— What is expected —
Please count the lines in the listing below that contain the string "changes", and reply with the number alone.
* * * *
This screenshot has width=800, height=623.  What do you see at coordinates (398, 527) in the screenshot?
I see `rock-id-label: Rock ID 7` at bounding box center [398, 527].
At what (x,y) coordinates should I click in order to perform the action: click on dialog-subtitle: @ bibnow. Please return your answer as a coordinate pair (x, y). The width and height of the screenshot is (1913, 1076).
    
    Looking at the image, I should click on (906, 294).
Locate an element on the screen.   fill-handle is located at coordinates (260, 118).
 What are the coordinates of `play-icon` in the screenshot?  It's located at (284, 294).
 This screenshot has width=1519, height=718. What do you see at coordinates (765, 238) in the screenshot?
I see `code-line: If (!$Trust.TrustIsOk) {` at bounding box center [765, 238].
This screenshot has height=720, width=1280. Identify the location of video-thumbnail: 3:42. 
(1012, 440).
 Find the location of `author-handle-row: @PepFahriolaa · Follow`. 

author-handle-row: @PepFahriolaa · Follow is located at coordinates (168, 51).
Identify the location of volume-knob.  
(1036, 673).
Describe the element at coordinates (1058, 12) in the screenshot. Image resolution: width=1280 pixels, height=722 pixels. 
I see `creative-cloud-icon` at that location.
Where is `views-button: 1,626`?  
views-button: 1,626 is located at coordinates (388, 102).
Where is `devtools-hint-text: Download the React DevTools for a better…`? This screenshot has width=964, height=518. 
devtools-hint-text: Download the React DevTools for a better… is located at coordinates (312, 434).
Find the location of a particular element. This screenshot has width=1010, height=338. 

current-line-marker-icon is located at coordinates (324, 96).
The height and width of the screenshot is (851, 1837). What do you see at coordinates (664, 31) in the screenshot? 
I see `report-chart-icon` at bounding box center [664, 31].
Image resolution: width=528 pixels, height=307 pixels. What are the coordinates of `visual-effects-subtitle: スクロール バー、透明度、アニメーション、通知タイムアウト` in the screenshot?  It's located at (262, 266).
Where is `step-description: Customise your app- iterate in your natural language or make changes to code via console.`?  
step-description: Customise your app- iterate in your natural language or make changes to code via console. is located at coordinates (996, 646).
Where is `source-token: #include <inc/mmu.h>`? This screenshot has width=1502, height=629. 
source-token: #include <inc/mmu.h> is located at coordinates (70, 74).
* * * *
— Task result —
2